Since the advent of modern genetics in the early 20th century, many researchers expected to be able to attribute many complex biological phenomena to single genes.

And although some diseases, such as hemophilia, result from mutations in a single gene, the narrow approach to studying single genes has yet to lead to explanations for the myriad changes that occur in neurodegenerative diseases and aging.

After completing their animal research, the researchers turned to humans. They looked at changes in human genes from ages 30 to 49, 50 to 69, and then 70+.

Measurable changes in gene activity as a function of gene length have already occurred by the time humans reach middle age.

“It already seems like something is going on early in life, but it becomes more pronounced with age,” Dr. Stoeger said.

“It seems that, from an early age, our cells are able to counter disturbances that would lead to an imbalance in gene activity. Then, suddenly, our cells can no longer counter it.

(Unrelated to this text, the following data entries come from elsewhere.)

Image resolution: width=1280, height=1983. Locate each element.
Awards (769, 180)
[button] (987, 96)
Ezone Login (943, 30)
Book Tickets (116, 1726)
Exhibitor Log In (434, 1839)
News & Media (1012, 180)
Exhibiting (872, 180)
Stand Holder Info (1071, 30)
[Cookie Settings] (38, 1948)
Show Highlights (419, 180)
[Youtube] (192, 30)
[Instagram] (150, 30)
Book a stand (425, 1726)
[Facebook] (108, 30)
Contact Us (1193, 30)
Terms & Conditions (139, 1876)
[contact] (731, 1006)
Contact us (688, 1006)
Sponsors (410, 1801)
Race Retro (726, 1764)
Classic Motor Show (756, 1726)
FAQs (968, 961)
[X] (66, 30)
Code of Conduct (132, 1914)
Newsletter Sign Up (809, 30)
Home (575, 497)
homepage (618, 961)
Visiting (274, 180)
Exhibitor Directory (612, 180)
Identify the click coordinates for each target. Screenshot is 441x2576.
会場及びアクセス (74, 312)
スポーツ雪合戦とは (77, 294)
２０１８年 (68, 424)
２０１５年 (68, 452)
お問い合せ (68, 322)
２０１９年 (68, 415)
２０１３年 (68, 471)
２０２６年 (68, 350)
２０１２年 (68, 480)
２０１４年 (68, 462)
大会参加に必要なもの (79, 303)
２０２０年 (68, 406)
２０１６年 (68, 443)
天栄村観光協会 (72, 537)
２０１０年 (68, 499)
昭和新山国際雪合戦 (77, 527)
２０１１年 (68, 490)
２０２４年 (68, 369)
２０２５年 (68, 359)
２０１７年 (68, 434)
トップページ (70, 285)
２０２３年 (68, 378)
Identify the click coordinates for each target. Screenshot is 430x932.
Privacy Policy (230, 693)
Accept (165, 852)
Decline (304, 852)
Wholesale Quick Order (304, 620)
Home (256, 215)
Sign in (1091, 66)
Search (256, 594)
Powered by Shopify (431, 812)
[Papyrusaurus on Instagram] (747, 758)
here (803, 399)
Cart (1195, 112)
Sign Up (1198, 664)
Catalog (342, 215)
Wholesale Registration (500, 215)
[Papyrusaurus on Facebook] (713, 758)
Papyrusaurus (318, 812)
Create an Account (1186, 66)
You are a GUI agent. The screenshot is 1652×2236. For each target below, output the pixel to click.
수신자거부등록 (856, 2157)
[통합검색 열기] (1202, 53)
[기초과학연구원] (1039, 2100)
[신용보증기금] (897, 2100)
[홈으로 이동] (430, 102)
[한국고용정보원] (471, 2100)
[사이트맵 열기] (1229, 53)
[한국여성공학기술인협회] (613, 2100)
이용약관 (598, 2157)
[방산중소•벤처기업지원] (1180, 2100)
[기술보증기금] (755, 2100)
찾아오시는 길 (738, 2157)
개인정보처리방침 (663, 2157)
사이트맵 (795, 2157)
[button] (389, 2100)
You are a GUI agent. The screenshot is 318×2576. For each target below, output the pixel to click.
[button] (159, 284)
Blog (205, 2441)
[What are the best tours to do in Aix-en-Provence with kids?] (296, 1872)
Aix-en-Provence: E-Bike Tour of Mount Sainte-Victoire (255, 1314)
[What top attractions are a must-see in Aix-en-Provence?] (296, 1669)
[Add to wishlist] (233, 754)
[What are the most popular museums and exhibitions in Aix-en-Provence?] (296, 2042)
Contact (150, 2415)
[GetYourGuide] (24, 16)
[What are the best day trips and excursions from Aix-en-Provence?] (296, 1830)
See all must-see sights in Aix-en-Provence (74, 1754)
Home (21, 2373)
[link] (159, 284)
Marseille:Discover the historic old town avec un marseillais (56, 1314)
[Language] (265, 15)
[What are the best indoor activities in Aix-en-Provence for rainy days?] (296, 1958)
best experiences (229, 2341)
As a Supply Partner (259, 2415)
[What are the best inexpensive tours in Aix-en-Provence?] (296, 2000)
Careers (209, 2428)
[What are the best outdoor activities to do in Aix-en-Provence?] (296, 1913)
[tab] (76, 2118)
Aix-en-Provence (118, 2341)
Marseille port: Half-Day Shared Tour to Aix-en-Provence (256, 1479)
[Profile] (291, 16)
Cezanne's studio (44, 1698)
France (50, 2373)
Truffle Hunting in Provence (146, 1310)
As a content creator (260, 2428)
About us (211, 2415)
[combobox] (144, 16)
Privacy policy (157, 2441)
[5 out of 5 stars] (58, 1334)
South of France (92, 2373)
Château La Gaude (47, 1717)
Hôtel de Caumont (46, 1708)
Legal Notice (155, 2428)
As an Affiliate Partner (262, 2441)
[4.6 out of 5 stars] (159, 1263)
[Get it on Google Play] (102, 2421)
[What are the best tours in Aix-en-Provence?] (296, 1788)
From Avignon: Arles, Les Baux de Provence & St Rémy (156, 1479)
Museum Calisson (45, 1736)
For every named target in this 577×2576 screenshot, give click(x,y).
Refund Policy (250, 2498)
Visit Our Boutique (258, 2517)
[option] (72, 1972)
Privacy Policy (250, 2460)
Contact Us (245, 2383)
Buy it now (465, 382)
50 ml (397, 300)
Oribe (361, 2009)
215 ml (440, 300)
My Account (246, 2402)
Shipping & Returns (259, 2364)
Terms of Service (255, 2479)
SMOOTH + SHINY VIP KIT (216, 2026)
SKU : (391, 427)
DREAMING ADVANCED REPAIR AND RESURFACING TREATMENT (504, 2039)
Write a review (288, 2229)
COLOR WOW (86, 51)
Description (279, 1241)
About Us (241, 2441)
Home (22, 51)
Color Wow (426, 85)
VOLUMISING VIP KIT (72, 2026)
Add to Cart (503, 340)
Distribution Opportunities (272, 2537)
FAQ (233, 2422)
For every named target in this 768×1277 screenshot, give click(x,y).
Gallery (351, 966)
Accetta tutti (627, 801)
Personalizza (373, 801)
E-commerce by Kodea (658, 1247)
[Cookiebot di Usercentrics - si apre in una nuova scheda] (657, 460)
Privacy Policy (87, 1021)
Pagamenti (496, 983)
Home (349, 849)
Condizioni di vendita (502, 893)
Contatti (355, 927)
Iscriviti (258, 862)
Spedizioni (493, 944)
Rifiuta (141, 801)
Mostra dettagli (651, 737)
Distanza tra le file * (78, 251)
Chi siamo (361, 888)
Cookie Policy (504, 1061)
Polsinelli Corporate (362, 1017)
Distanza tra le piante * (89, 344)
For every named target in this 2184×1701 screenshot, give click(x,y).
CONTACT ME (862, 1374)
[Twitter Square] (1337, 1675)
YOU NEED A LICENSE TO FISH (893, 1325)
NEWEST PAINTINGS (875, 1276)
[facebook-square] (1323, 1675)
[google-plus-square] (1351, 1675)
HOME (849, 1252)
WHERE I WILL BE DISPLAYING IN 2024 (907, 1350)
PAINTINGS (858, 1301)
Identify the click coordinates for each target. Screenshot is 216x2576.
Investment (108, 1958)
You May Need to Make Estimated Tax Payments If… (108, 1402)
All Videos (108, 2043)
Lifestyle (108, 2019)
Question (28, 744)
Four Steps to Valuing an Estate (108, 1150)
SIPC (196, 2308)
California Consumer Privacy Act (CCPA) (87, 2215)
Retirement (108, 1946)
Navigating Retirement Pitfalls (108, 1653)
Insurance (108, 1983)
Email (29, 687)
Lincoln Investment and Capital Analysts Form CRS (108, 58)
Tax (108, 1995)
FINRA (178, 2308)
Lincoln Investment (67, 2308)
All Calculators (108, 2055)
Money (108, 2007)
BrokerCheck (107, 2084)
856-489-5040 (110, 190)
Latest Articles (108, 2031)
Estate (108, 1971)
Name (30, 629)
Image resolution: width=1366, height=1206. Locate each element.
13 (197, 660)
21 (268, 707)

Luis Amaral of Northwestern, lead author of the study, said: “The result for humans is very strong because we have more samples for humans than for other animals.”

“It was also interesting because all the mice we studied are genetically identical, of the same sex and raised in the same laboratory conditions, but humans are all different.

“They all died of different causes and at different ages. We analyzed male and female samples separately and found the same pattern.

But scientists have found that as we age, activity within cells shifts to shorter genes, upsetting the balance.

This is counterbalanced in people with very long genes, as they have longer proteins available in cells.

Dr Stoeger said: ‘Changes in gene activity are very, very small, and those small changes involve thousands of genes.

“We found that this change was consistent across different tissues and across different animals.”

Scientists hope the study – published in Nature Aging – will spur the development of therapies to slow or reverse aging.

Currently, drugs target the symptoms rather than the causes of aging, which North West experts say is like using painkillers to reduce fever.

Dr Amaral said: “Fevers can occur for very many reasons. It can be caused by an infection, which requires antibiotics to cure, or caused by appendicitis, which requires surgery.

” Here, it’s the same thing. The problem is the imbalance of gene activity. If you can help correct the imbalance, then you can deal with the downstream consequences.